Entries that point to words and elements
=-=-=

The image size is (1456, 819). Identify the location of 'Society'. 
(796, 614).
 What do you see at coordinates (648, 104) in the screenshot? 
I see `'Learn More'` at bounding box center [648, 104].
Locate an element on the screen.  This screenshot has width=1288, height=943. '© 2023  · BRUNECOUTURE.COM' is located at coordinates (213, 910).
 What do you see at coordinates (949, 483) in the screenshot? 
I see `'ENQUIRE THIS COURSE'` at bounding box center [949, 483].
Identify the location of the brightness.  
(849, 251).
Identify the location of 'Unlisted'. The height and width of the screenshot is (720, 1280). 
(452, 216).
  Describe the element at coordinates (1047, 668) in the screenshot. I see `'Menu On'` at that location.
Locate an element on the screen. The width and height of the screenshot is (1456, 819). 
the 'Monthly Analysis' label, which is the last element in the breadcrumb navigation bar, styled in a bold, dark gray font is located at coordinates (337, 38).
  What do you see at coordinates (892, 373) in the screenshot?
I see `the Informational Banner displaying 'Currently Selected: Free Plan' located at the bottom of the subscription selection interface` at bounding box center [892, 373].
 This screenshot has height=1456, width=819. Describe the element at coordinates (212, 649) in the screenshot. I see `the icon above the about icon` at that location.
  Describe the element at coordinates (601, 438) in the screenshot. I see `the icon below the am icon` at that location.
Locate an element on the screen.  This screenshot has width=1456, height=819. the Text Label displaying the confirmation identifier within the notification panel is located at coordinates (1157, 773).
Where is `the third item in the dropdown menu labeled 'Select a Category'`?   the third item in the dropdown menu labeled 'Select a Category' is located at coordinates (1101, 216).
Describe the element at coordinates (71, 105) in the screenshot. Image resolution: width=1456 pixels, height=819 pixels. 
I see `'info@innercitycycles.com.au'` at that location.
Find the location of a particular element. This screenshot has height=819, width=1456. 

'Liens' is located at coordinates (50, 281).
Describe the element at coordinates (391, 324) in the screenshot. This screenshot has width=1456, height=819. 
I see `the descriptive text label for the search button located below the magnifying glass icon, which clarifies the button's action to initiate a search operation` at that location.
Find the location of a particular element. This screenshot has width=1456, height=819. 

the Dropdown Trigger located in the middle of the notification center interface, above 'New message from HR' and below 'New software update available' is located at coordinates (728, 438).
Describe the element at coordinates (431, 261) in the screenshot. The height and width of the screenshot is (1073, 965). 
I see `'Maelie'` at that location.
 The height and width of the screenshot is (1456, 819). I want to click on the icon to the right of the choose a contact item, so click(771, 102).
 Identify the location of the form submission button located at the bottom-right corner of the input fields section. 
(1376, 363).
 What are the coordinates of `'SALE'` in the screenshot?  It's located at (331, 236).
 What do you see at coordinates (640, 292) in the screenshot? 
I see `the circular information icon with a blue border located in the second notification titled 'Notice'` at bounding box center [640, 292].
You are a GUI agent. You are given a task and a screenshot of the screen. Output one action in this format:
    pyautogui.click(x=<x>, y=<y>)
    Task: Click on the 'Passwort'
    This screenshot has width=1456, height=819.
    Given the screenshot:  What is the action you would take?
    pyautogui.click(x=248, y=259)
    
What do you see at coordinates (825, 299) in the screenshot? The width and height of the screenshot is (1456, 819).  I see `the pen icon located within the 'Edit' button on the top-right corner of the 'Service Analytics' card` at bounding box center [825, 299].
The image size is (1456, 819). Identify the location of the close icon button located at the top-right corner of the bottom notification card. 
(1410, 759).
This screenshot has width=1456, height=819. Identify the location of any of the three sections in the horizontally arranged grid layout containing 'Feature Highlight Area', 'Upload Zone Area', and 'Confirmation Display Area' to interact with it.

=-=-=

Copy out the data above word for word, starting at the first line and ending at the line that contains "(849, 251).".

The image size is (1456, 819). Identify the location of 'Society'. 
(796, 614).
 What do you see at coordinates (648, 104) in the screenshot? 
I see `'Learn More'` at bounding box center [648, 104].
Locate an element on the screen.  This screenshot has width=1288, height=943. '© 2023  · BRUNECOUTURE.COM' is located at coordinates (213, 910).
 What do you see at coordinates (949, 483) in the screenshot? 
I see `'ENQUIRE THIS COURSE'` at bounding box center [949, 483].
Identify the location of the brightness.  
(849, 251).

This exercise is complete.